On Sat, 23 May 2009, Joshua Cranmer wrote:
Stefan Ram wrote:
So, inspired by ?Swing application architecture question.?, here is
my (lack of )wisdoms about threads:
- To correctly use multi-threading, a special education is needed.
I do not yet have taken the time to undergo this, so I need
to refrain from using threads (that is, more than one thread).
I wouldn't say that special education is needed at Java's level of
abstraction. I've been able to do it to some degree, and I certainly
never had it yet. If you know what synchronized does and when you
might want to use volatile, you'll probably be fine.
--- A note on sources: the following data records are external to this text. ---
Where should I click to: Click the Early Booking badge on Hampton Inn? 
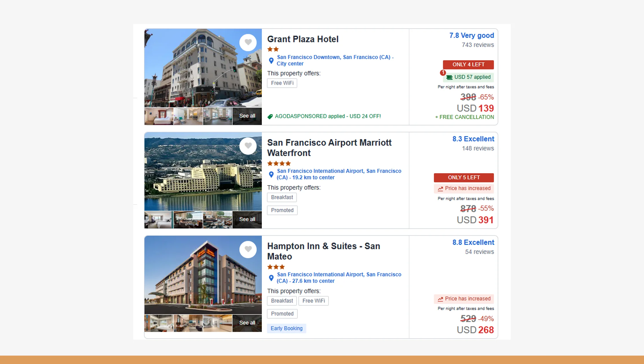[x=286, y=328]
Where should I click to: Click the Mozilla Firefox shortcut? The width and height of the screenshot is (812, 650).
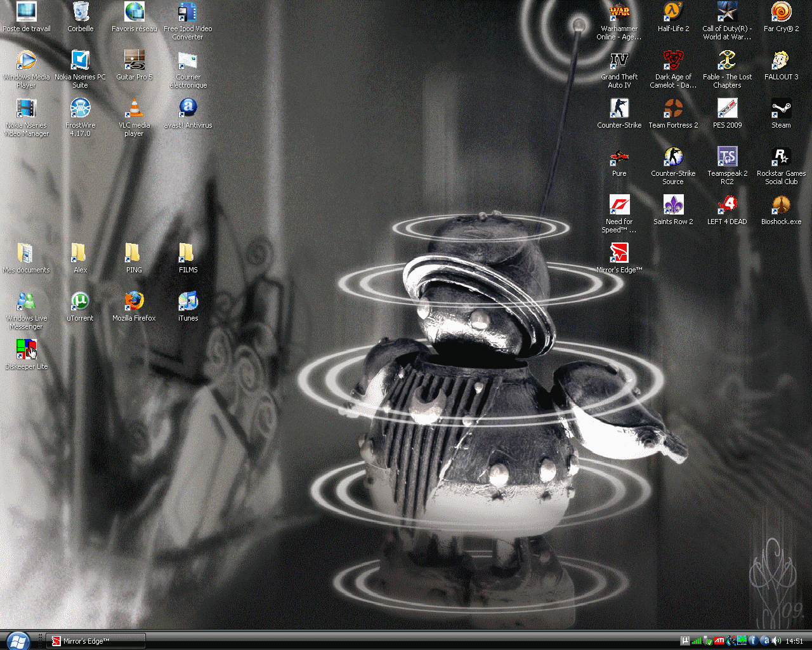coord(134,302)
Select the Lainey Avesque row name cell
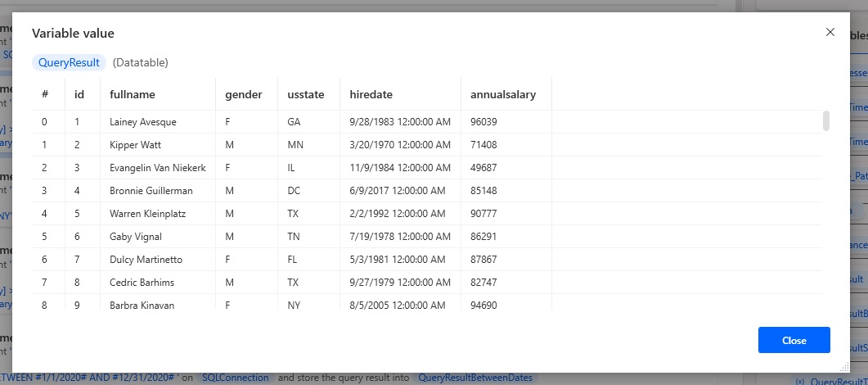Image resolution: width=868 pixels, height=385 pixels. click(x=158, y=122)
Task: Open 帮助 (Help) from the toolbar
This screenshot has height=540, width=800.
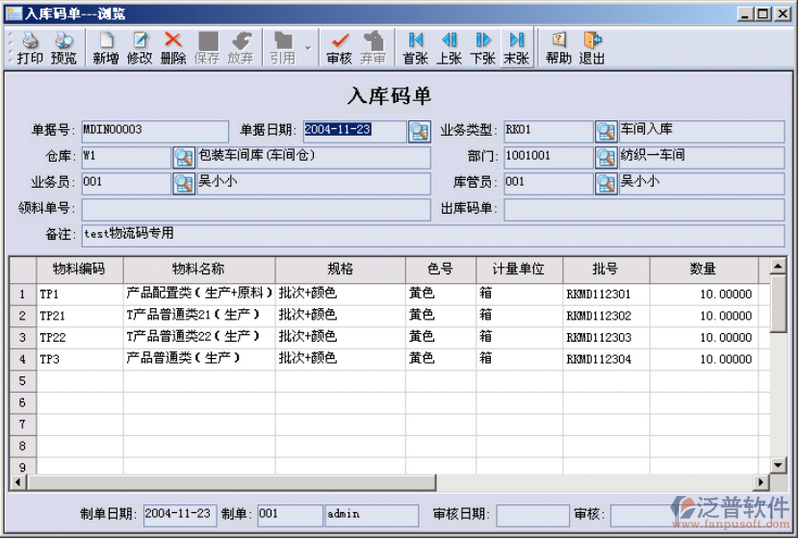Action: 559,47
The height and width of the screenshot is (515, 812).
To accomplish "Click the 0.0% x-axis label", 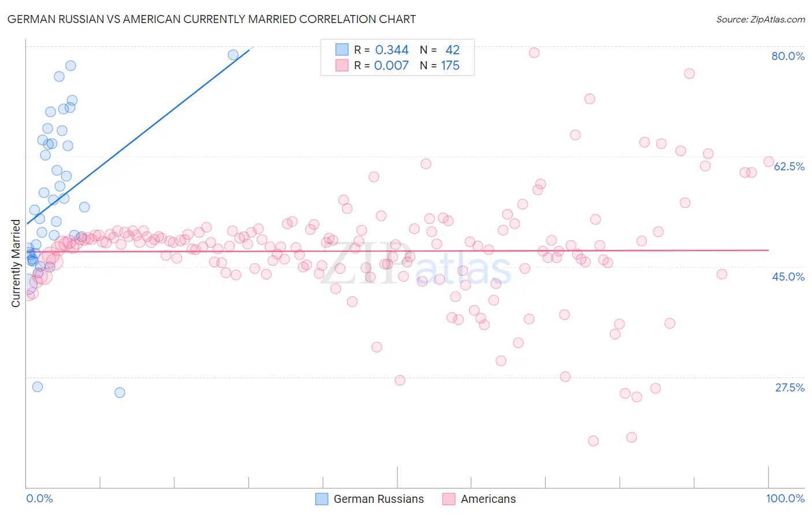I will click(x=40, y=498).
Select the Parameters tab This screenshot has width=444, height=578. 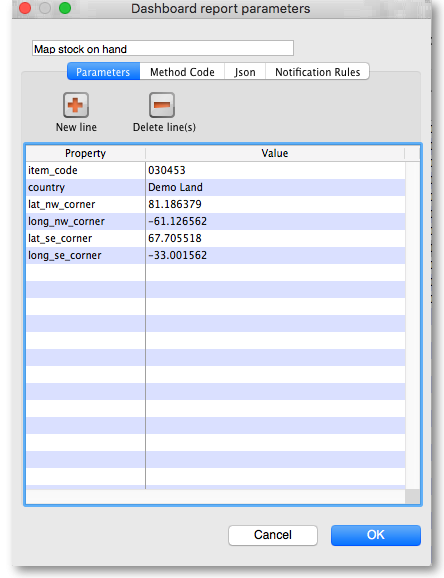pos(103,72)
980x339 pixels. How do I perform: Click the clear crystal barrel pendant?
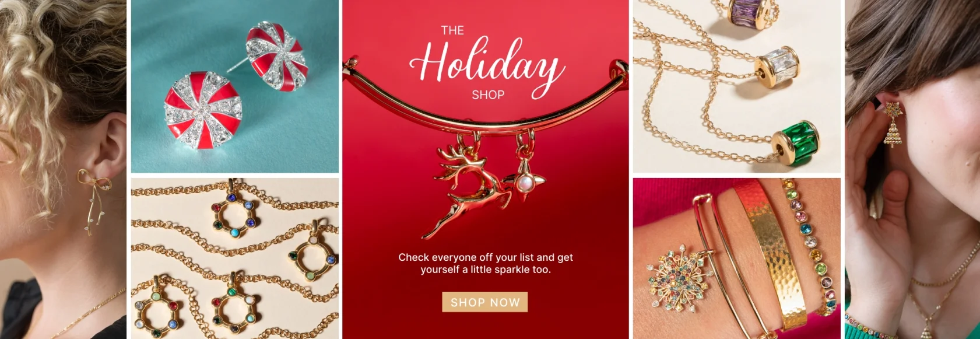point(777,67)
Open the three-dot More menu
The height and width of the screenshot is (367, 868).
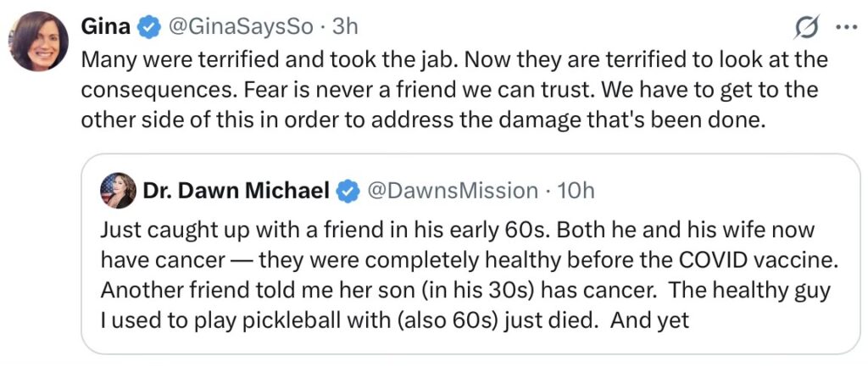coord(846,27)
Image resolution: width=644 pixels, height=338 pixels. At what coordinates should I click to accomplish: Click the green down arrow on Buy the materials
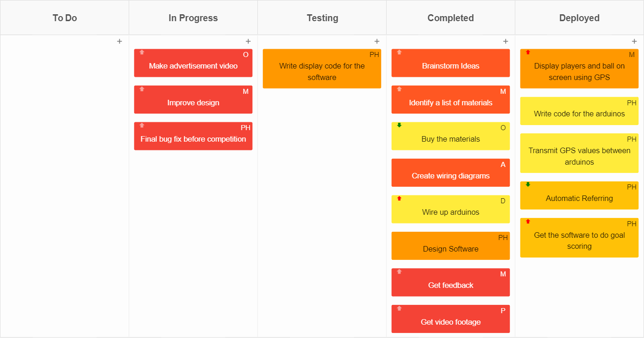(398, 125)

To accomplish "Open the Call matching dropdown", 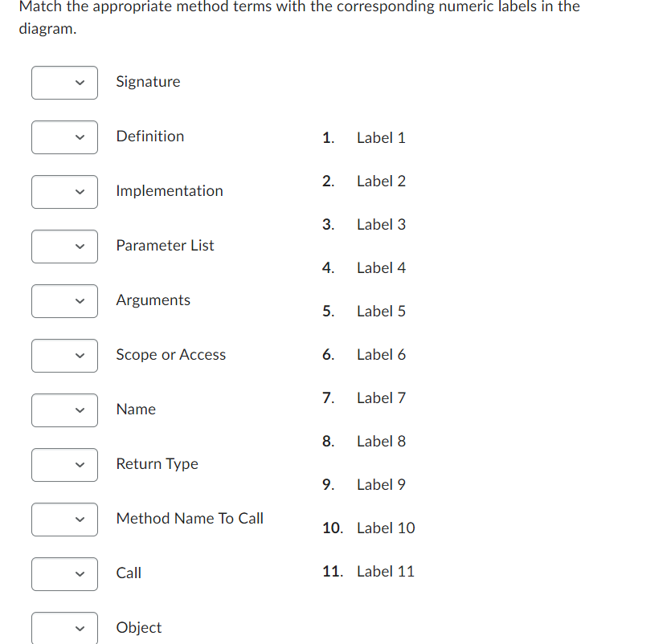I will click(x=64, y=574).
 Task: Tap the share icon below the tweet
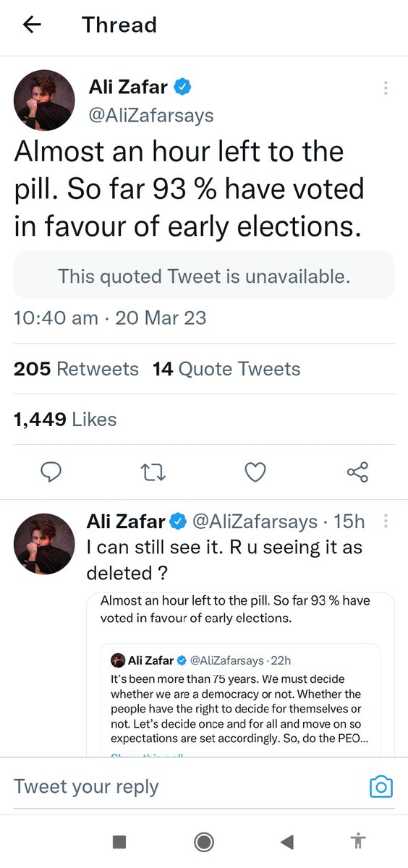point(357,472)
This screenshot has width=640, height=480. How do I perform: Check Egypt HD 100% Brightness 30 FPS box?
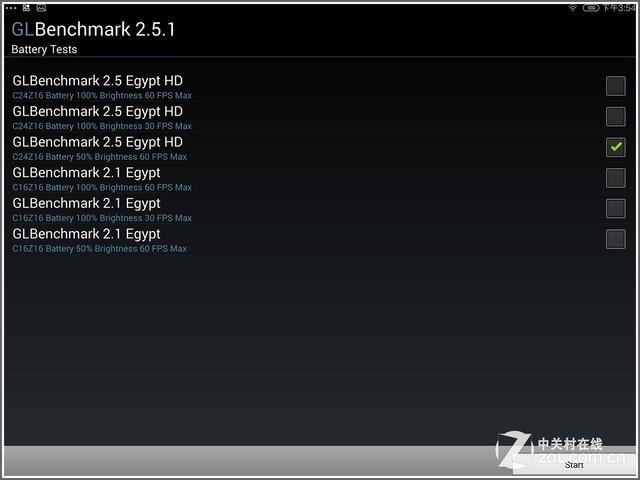pyautogui.click(x=616, y=117)
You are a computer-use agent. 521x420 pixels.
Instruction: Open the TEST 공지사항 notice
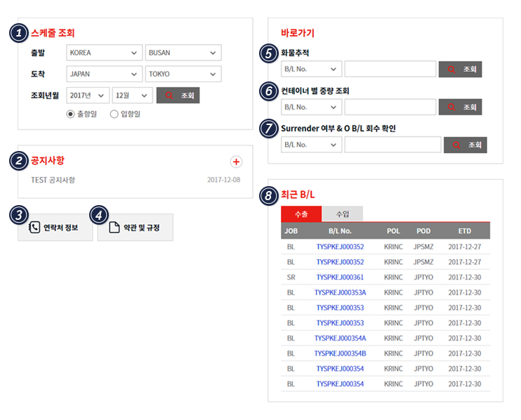pyautogui.click(x=53, y=180)
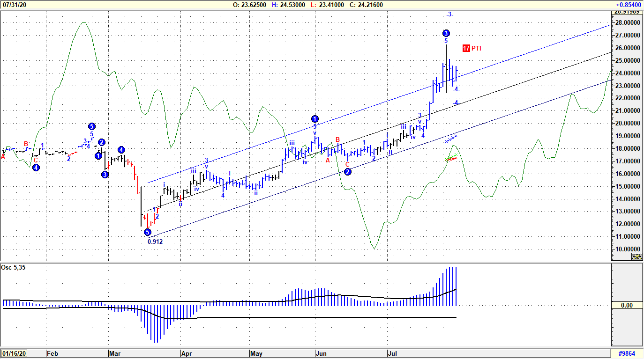Click the 01/16/20 start date field
This screenshot has width=644, height=359.
click(15, 354)
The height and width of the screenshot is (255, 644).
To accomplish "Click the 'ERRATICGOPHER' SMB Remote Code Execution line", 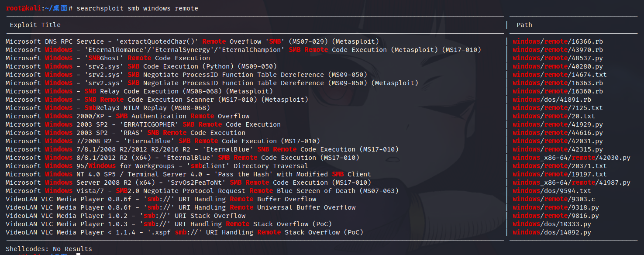I will (x=143, y=124).
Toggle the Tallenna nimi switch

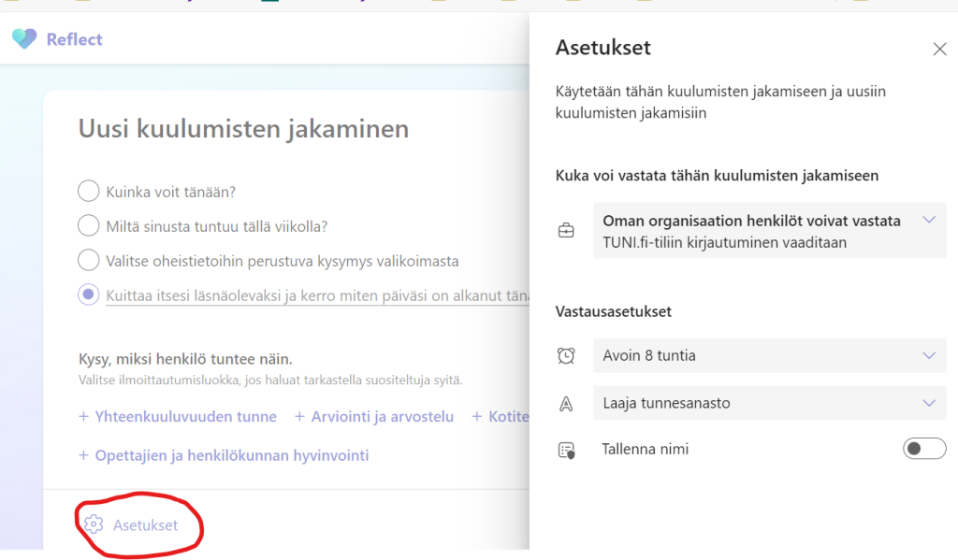click(924, 450)
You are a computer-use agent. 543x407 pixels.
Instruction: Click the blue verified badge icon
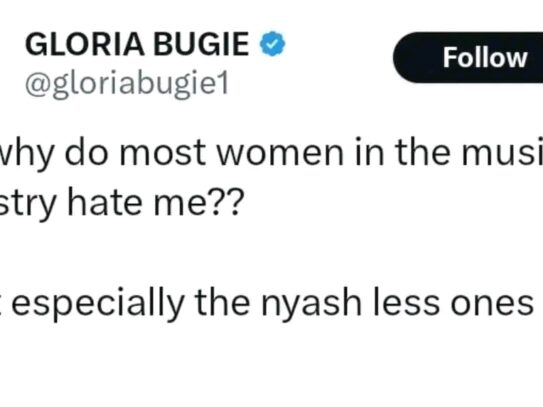coord(273,44)
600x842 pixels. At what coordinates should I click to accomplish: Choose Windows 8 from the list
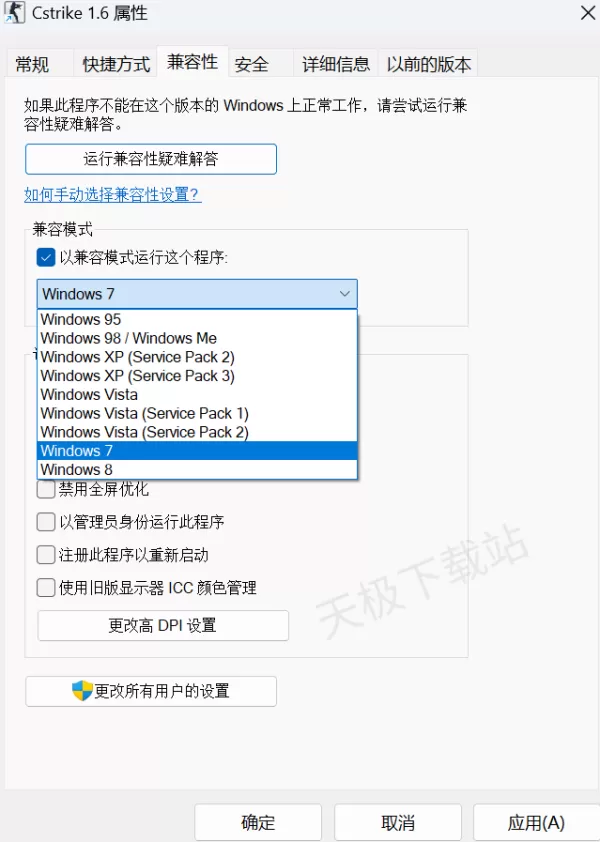point(197,469)
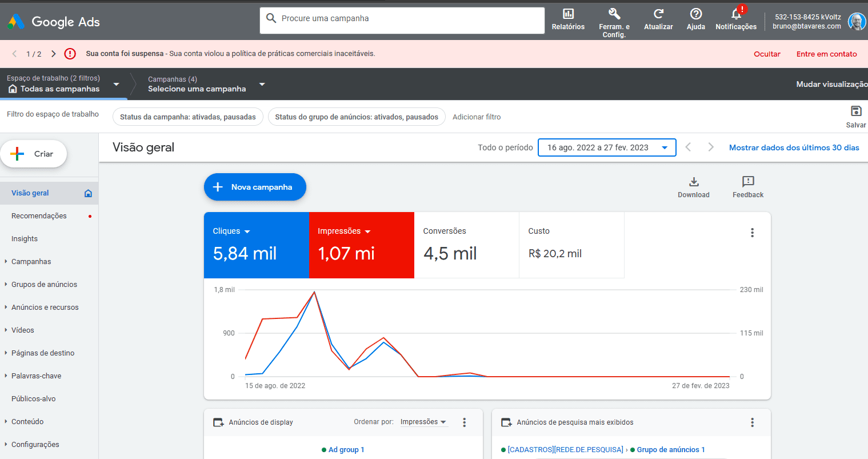Click the Nova campanha button
Image resolution: width=868 pixels, height=459 pixels.
click(255, 187)
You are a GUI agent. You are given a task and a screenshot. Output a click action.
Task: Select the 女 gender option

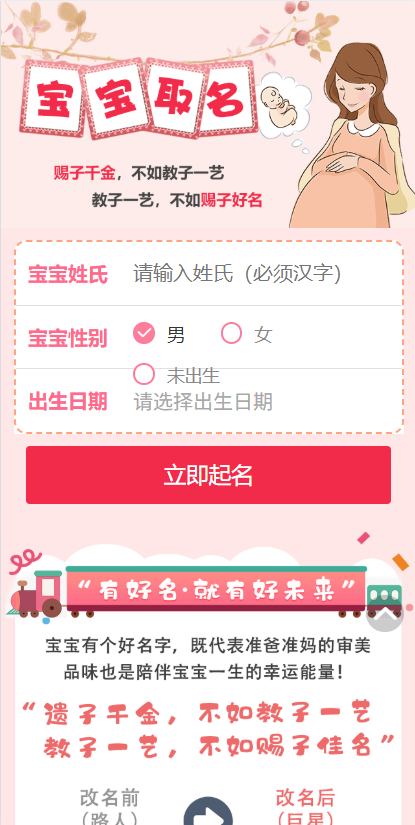coord(247,334)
Java 5 and 6 (and
possibly 7) introduce new concurrency utilities that eases some use,
especially if you have a lot of threads interacting.
Some of them also make life more complicated, because you have more
options!
I do like AtomicBoolean, though. It lets you implement something that's
like an optional synchronized block. Rather than:
private final Object lock = new Object();
synchronized (lock) {
doStuff();
}
You do:
private final AtomicBoolean lock = new AtomicBoolean();
if (lock.compareAndSet(false, true)) {
try {
doStuff();
}
finally {
lock.set(false);
}
}
This still guarantees mutual exclusion, but means that if a second
thread comes along while a first thread is in the critical section,
rather than blocking, it skips over the critical section. I used this
construct to guard some housekeeping work in a multithreaded program;
something that needs to be done quite often, but must only be done by
one thread.
You could also use Semaphore.tryAcquire for a similar effect.
java.util.concurrent is a great package.
it is always nice to get high quality code for free.